--- Text to read ---
There had already been one six-month funding extension, which expired on May 1, but still, on May 21, there remained a long list of issues - major and minor; national, regional and local; and policy and project-specific - to be decided. After the decisions were made, the provisions had to be drafted, and then the entire bill had to pass in both chambers before they left the following afternoon.

So, on the evening of May 21, the "Big Seven" convened to go through the bill provision-by-provision and to make the final decisions on what was in and what was out.

On the House side, the group was led by Rep. Bud Shuster, R-Pa., chairman of the Transportation and Infrastructure Committee, the long-time champion of highway interests, and ardent supporter of more spending for highways. He was joined by Rep. Thomas E. Petri, R-Wis., chairman of the surface transportation subcommittee, and their Democratic counterparts, Rep. James L. Oberstar of Minnesota and Rep. Nick J. Rahall from West Virginia.

On the Senate side, there were Sen. John H. Chafee, R-R.I., the chairman of the Environment and Public Works Committee, the champion of the environmental community who looked to him to protect the major advances they had made in the Intermodal Surface Transportation Efficiency Act of 1991 (ISTEA); Sen. John W. Warner, R-Va., chairman of the Transportation and Infrastructure Subcommittee; and Sen. Max Baucus, D-Mont., the ranking minority member of both the full committee and the subcommittee.

For several hours, with no breaks, the two groups sat across the table from each other. They worked their way through the bill, making decisions on all the issues they had been unable to resolve earlier. Now, with the deadline looming, decisions had to be made, and they were made. The Transportation Equity Act for the 21st Century (TEA-21) was born.

The race to the floor was filled with mishaps, just as it was in 1991 when ISTEA was brought to the House floor at 4 a.m. Just as in 1991, the printer in the House Legislative Counsel's office broke down. Just as in 1991, the original copy of the bill was dropped, and important, agreed-upon pages were left lying on the floor.

This time, however, Congress was able to pass a technical corrections bill to fix the problems caused by the rush to the floor. Congressional leaders attached the technical corrections bill, called the TEA-21 Restoration Act, to the Internal Revenue Service reform bill. Previous efforts at passing technical corrections following the Surface Transportation Assistance Act of 1982 and ISTEA failed. The conference report was passed in both chambers with little opposition. In the Senate, Sen. Ted Stevens, R-Alaska, chairman of the Appropriations Committee, raised some questions about the new budget procedures. In the House, Rep. David Obey of Wisconsin, the ranking Democrat on the Appropriations Committee, questioned the earmarked projects and the budget offsets that would be required.

--- Recorded information ---
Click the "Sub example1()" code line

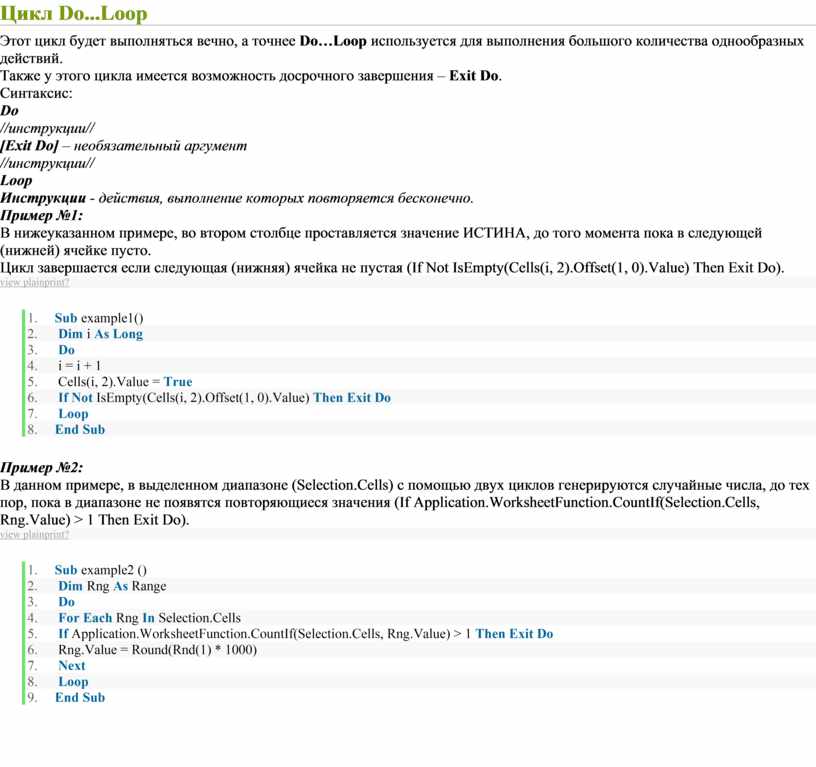coord(99,318)
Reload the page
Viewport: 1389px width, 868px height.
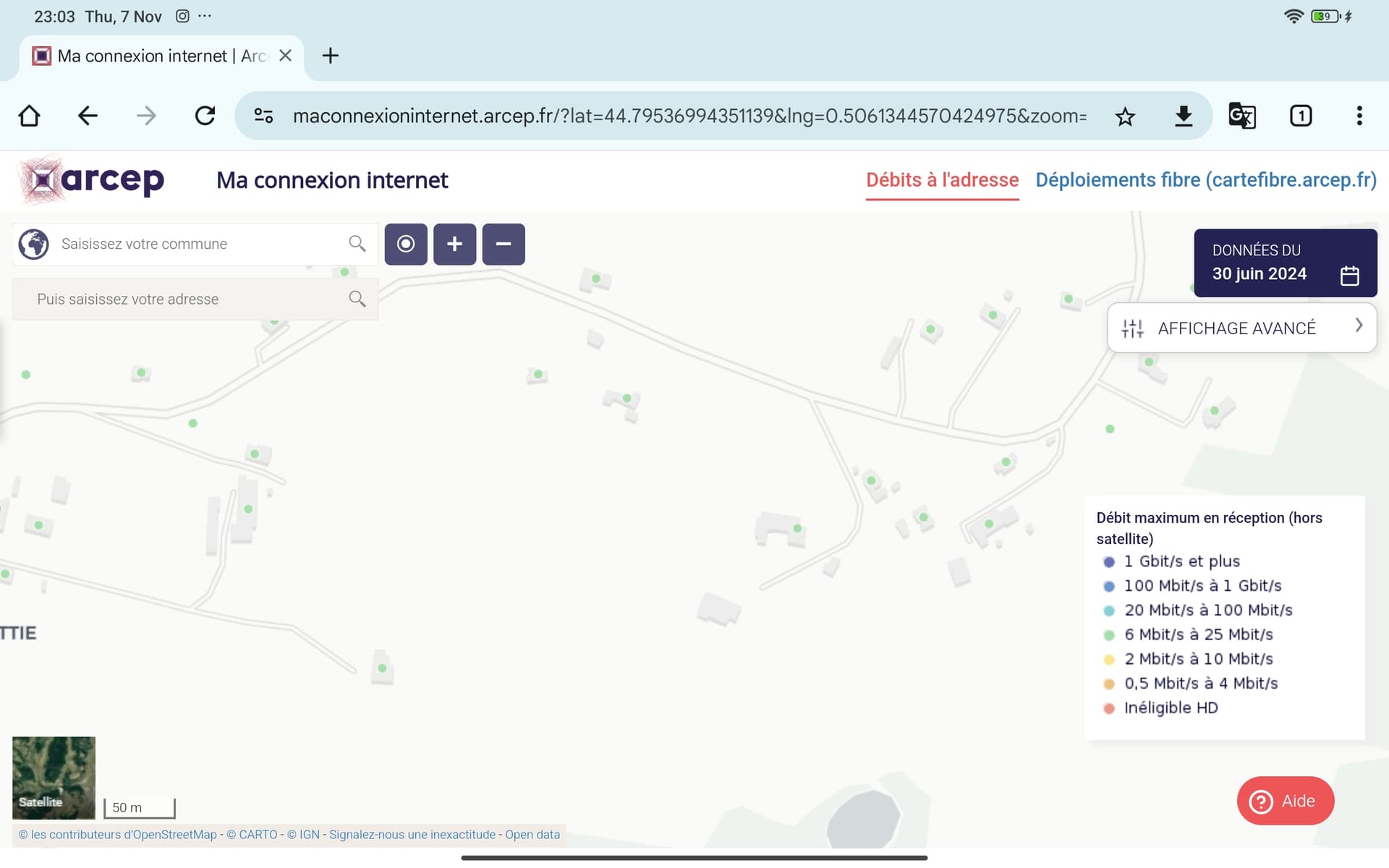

--- Things to do ---
1 - Reproduce the TEA-21 account word for word between "On the Senate" and "and the subcommittee.", inclusive.
2 - Summarize the TEA-21 account in two sentences.
3 - According to the TEA-21 account, which bill did congressional leaders attach the TEA-21 Restoration Act to?
The lines above come from a different source than the TEA-21 account.

--- Answers for the tasks ---
1 -
On the Senate side, there were Sen. John H. Chafee, R-R.I., the chairman of the Environment and Public Works Committee, the champion of the environmental community who looked to him to protect the major advances they had made in the Intermodal Surface Transportation Efficiency Act of 1991 (ISTEA); Sen. John W. Warner, R-Va., chairman of the Transportation and Infrastructure Subcommittee; and Sen. Max Baucus, D-Mont., the ranking minority member of both the full committee and the subcommittee.

2 - On May 21, with one funding extension already expired and many issues still unresolved, the "Big Seven" House and Senate leaders met for several hours and made the final decisions that produced the Transportation Equity Act for the 21st Century (TEA-21). The rush to the floor brought mishaps like those of 1991, but this time Congress passed a technical corrections bill, the TEA-21 Restoration Act, by attaching it to the Internal Revenue Service reform bill.

3 - The Internal Revenue Service reform bill.